Background
Fires are a major natural hazard, disrupting natural ecosystem services, causing loss of lives, properties, and infrastructure. We find it important to understand and model the phenomenon at a seasonal scale, as it is expected to become more frequent and devastating due to climate change. Studies have shown that fire does not behave the same way between different areas and years, which means that fire exhibits a spatio-temporal variability.

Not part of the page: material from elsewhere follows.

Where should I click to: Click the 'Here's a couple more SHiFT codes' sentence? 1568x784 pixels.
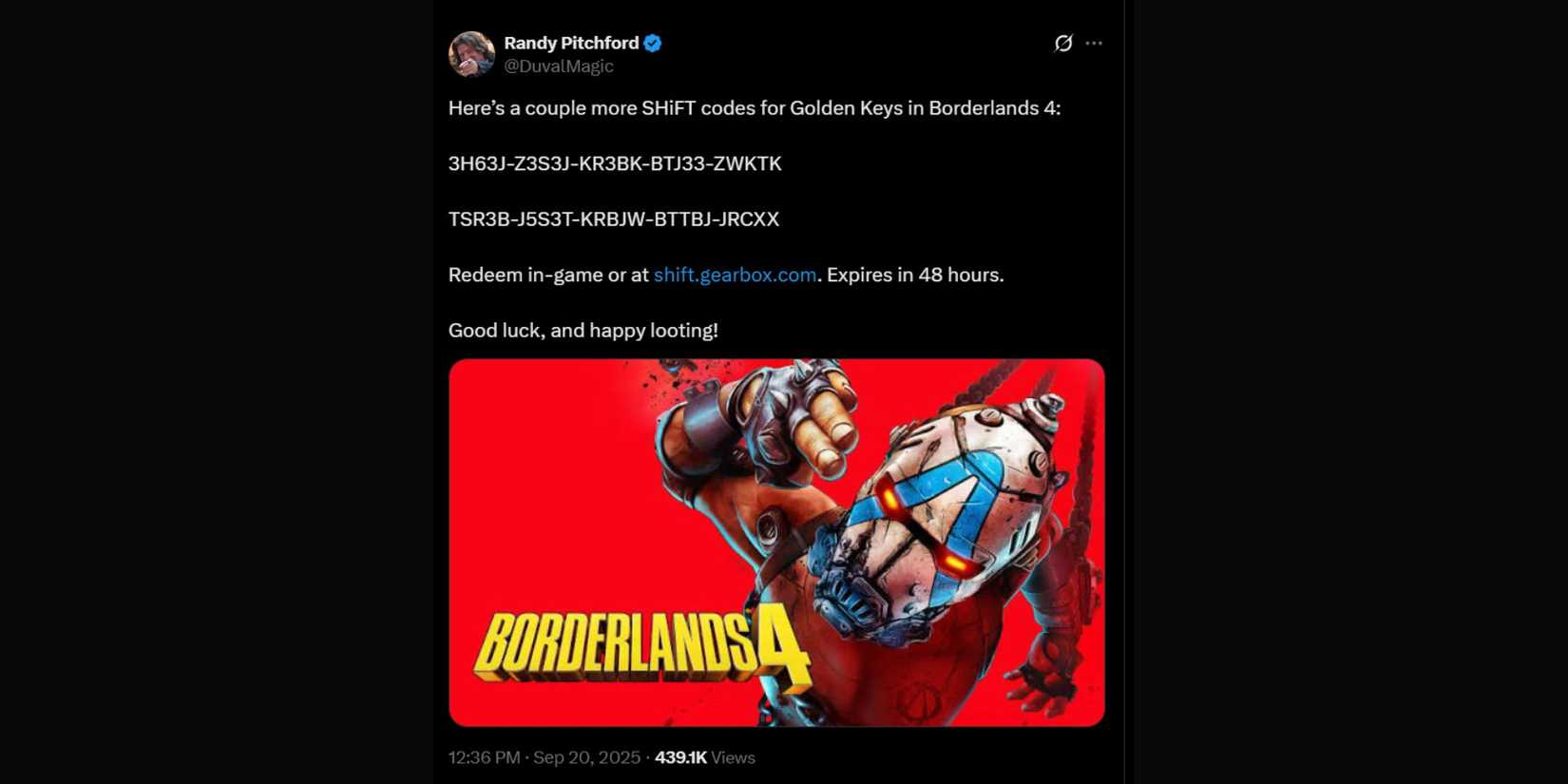[755, 108]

While working with short-term fire hazard forecasting in the DeepCube H2020 project (https://deepcube-h2020.eu/), we noticed that burned areas sizes in the Mediterranean area between 2009-2020 vary significantly between different years. Traditionally, this variability has been explained by simple statistical measurements such as the Fire Return Internal, or by using local variables derived from the main fire drivers, as input to tree-based Machine Learning (ML) models. Current approaches, however, ignore the fact that different areas of the world are essentially part of one spatio-temporally interlinked system, the Earth System.
The SeasFire approach
We propose to explore and capture these potential spatio-temporal asynchronous links happening between pre-occurring and non-overlapping atmospheric conditions and European fire regimes, to predict the seasonal burned areas sizes in Europe by leveraging two major advancements of our time: a) the availability of a huge amount of satellite data with a good spatio-temporal resolution, which will be used as fire drivers called the Earth system variables, and b) the progress in Deep Learning (DL) and especially Graph Neural Networks (GNNs) have proved capable of capturing the spatio-temporal interactions of the Earth System variables. We will develop a first of its kind prototype system that predicts the seasonal burned areas sizes for Europe, using global environmental variables, as well as terrestrial ecosystem modeling, and simulate their impact on local fire regimes.
Objectives
In SeasFire we aspire to answer three important scientific questions:
- What is the spatio-temporal contribution of the different fire drivers in the seasonal fire patterns in Europe and how do those fire drivers interact?
- How much do teleconnections enable us to anticipate seasonal fire patterns with high confidence in comparison to merely climate forecasting strategies?
- Can we use modern DL architectures to learn memory and lag effects in fire regimes and the possible teleconnections?